Tasks to complete —
[a] In the pilot interview, where is LeTourneau University located?
[b] Shorten the paragraph of the pilot interview that begins "After completing his aeronautical studies" while keeping its main facts.
[c] Resume the pilot interview from where it stops.

Interview with Duncan John MacDonald Discussing A Pilot’s Life

Duncan John MacDonald is an accomplished pilot who holds a B.S in Aviation Studies from the College of Aviation and Aeronautical Science at LeTourneau University in Longview, Texas.

After completing his aeronautical studies at VT AAA Flight School in New Braunfels, Duncan achieved his lifelong dream of obtaining his commercial pilot’s license. He’s been flying around the world ever since, spending the last decade as a commercial pilot and loving every minute of it.

In this interview, Duncan John MacDonald shares some of the details of his routine, lists his favorite golf destinations on the planet, and discusses the impact of COVID-19 on the airline industry.

How does someone get started becoming a pilot? What schooling or training should they pursue?

It is a long process, but there is some flexibility in how you can obtain the proper qualifications. The most important aspect is of course your flight training and getting the requisite number of hours in the sky. You can fulfill that training through flight schools, airline training, college programs, or even by joining the military.

Provided material —
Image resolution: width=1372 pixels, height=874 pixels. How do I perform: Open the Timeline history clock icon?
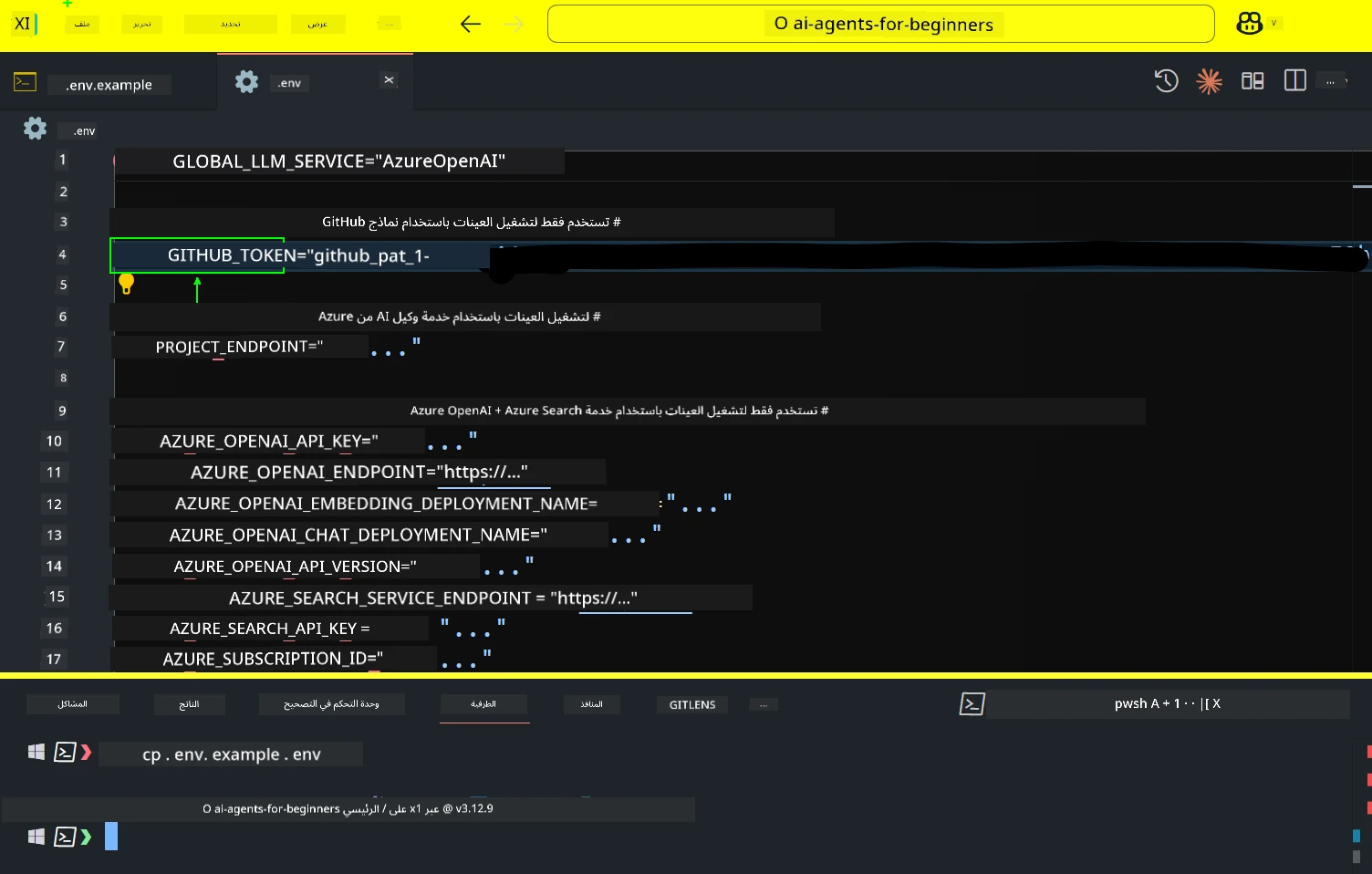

Answer set —
[a] Longview, Texas

[b] After aeronautical studies at VT AAA Flight School in New Braunfels, Duncan realized his lifelong dream of earning a commercial pilot's license. He has flown around the world as a commercial pilot for the last decade and loves it.

[c]
On the education side, a four-year college or university degree is great and will improve your chances of being hired on by a major airline. What you choose to study is really up to you. I went the difficult route and studied aviation because I wanted to fully immerse myself in the industry and learn everything there was to learn about flying. However, I have met other pilots with business degrees or no degree at all.

What is the routine during a typical flight? What are you controlling and watching out for?

A lot of the flight activity is handled by autopilot systems now, but we are constantly overseeing them and monitoring everything else going on around us. We are checking the weather ahead of us and at our destination and flying around bad weather systems when possible to avoid bumpy rides. When not watching for weather or other aircraft, we are monitoring our instruments and communicating with air traffic control.

What is one skill that pilots absolutely must have?

You have to be able to multitask; it is most definitely not a position where you can focus in on one thing and kind of lose yourself in it. You must maintain full and constant awareness of your surroundings and of the many instruments, conditions and variables affecting the flight.

Do you prefer taking off or landing?

I have to go with landing. They are both incredible and special experiences in their own right, but bringing that plane down safely represents so much more for me than just the action or thrill of it, and believe me, it is a thrill, and also the moment when our flying ability is most heavily tested.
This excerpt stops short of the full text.